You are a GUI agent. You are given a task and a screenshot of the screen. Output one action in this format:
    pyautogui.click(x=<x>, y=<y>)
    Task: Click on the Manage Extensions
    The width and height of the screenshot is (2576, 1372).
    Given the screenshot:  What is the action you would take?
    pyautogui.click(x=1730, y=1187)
+ + + + +
### [SET EXERCISE]
Find every line in the listing above that contains the word "action" and copy each of those lines.

### [RESPONSE TO THIS TASK]
You are a GUI agent. You are given a task and a screenshot of the screen. Output one action in this format:
    Given the screenshot:  What is the action you would take?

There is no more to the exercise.